### Required action
Copy nothing but the lines from the line with "You are a computer-use" to the end of the records, retyped exactly. Pictures stay out.

+ + + +

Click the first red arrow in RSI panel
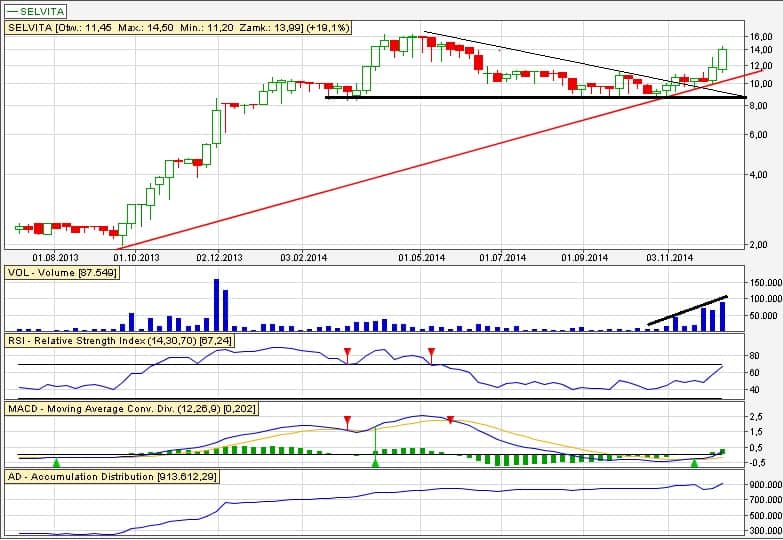783x540 pixels. [x=347, y=352]
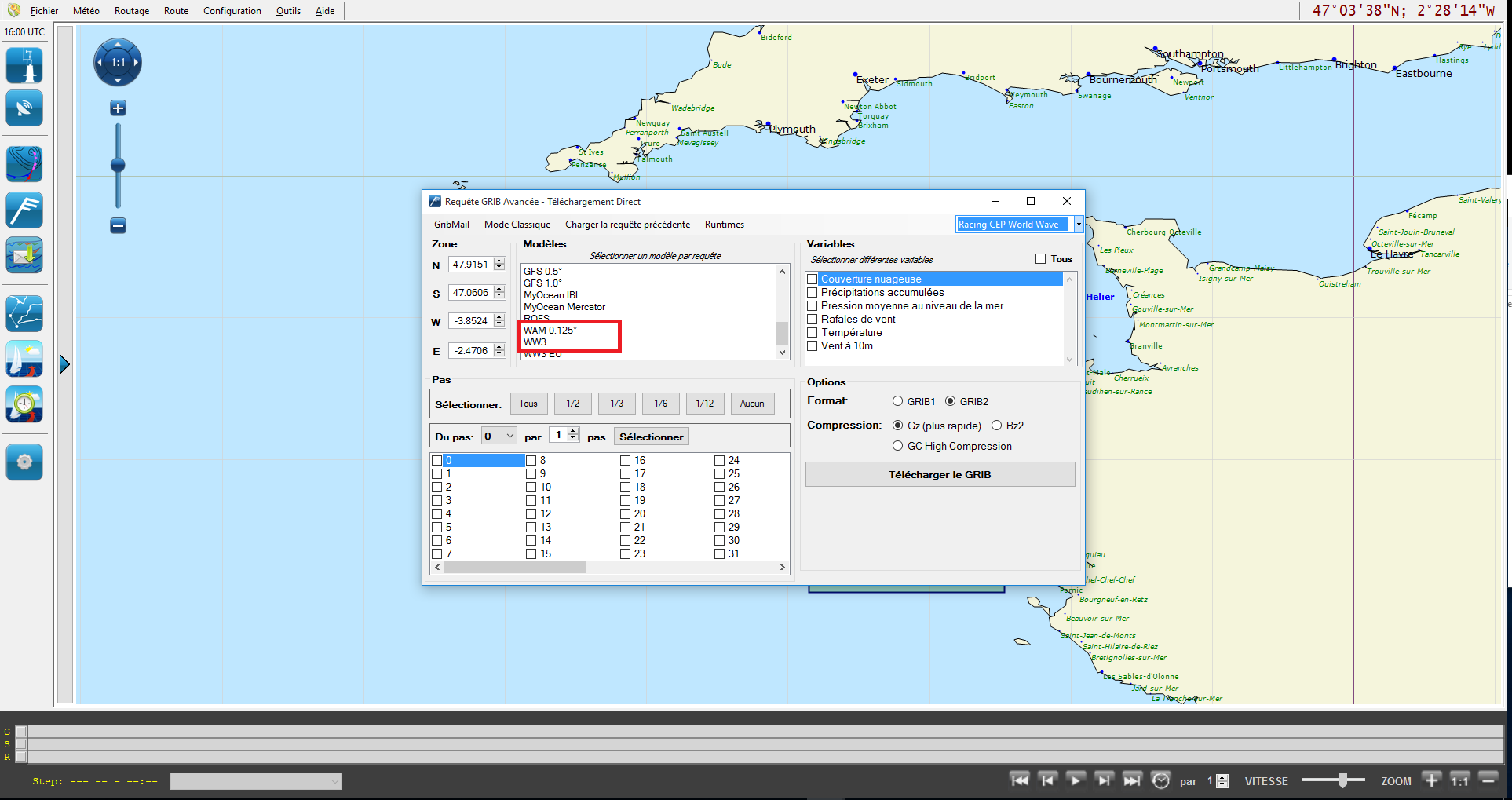Open the GRIB mail download icon
Viewport: 1512px width, 800px height.
click(24, 255)
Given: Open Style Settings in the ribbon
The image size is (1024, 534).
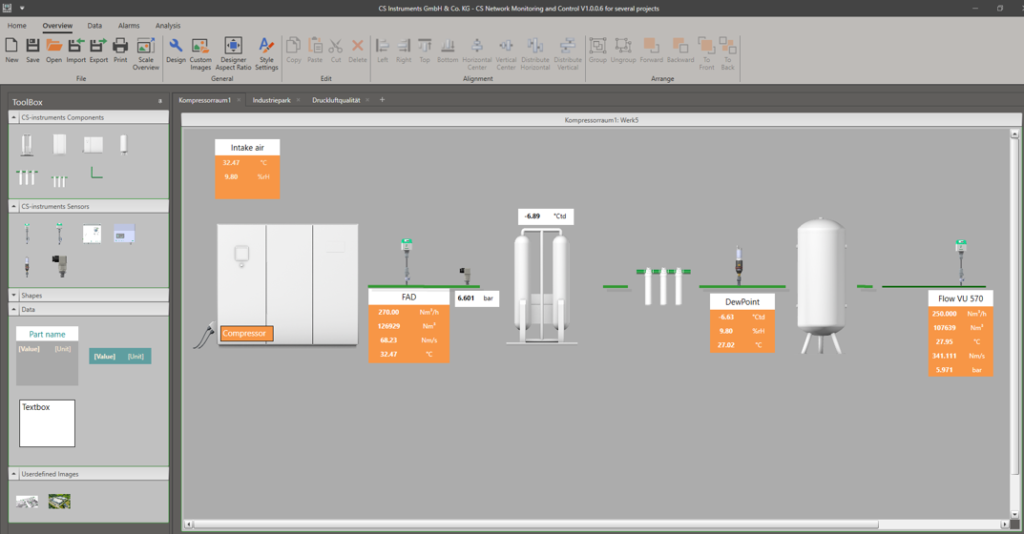Looking at the screenshot, I should pyautogui.click(x=266, y=46).
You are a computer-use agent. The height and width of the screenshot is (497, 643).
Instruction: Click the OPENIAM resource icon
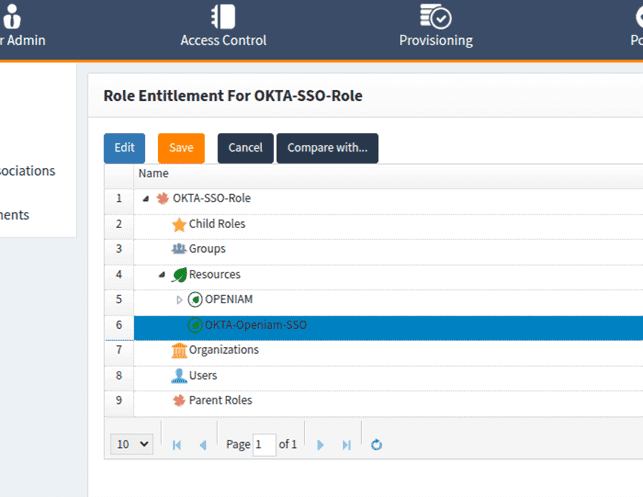[x=195, y=300]
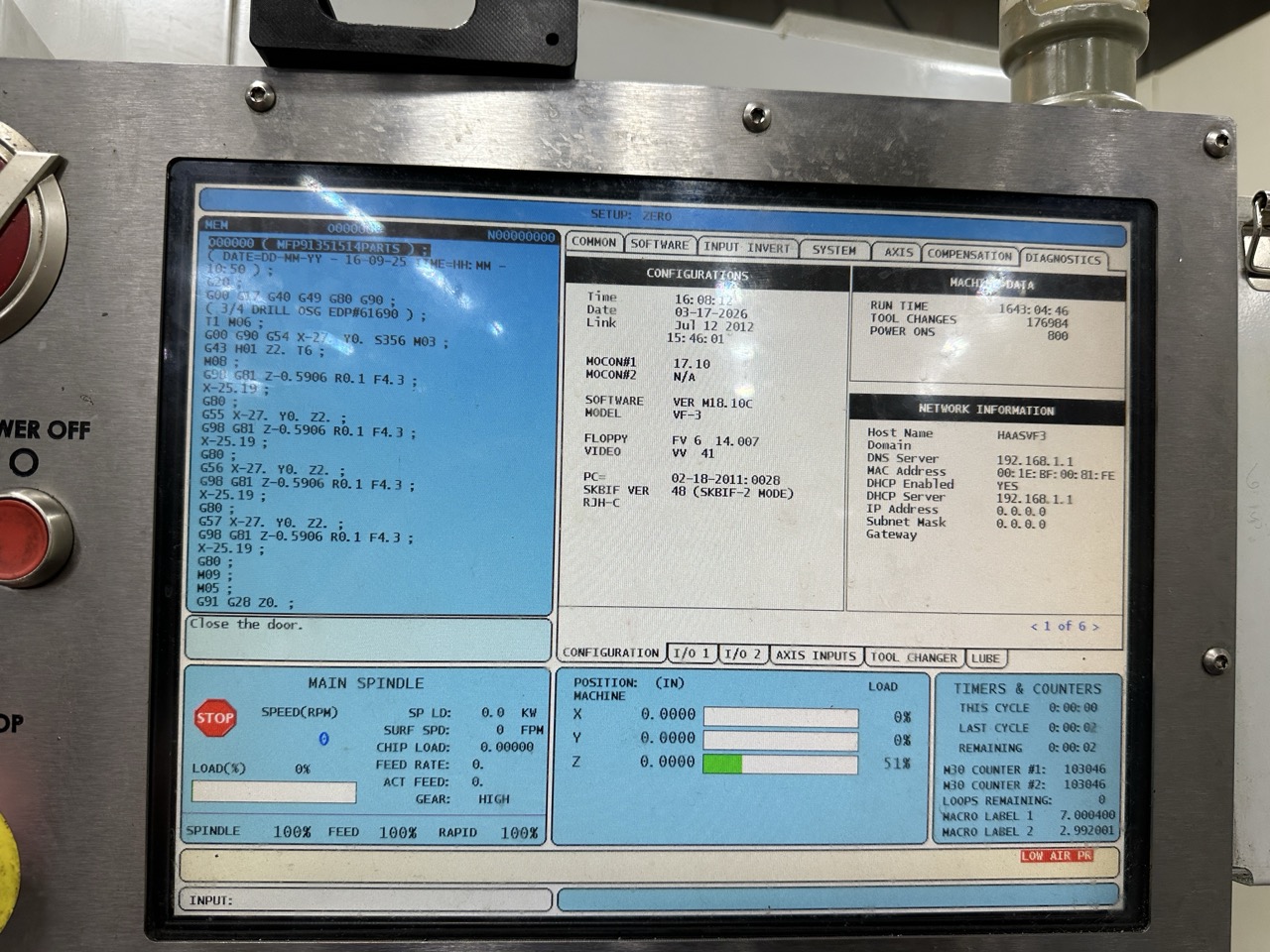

+ + + +

### Answer below
You are a computer-use agent. The height and width of the screenshot is (497, 643).
Instruction: Click the OPENIAM resource icon
[x=195, y=300]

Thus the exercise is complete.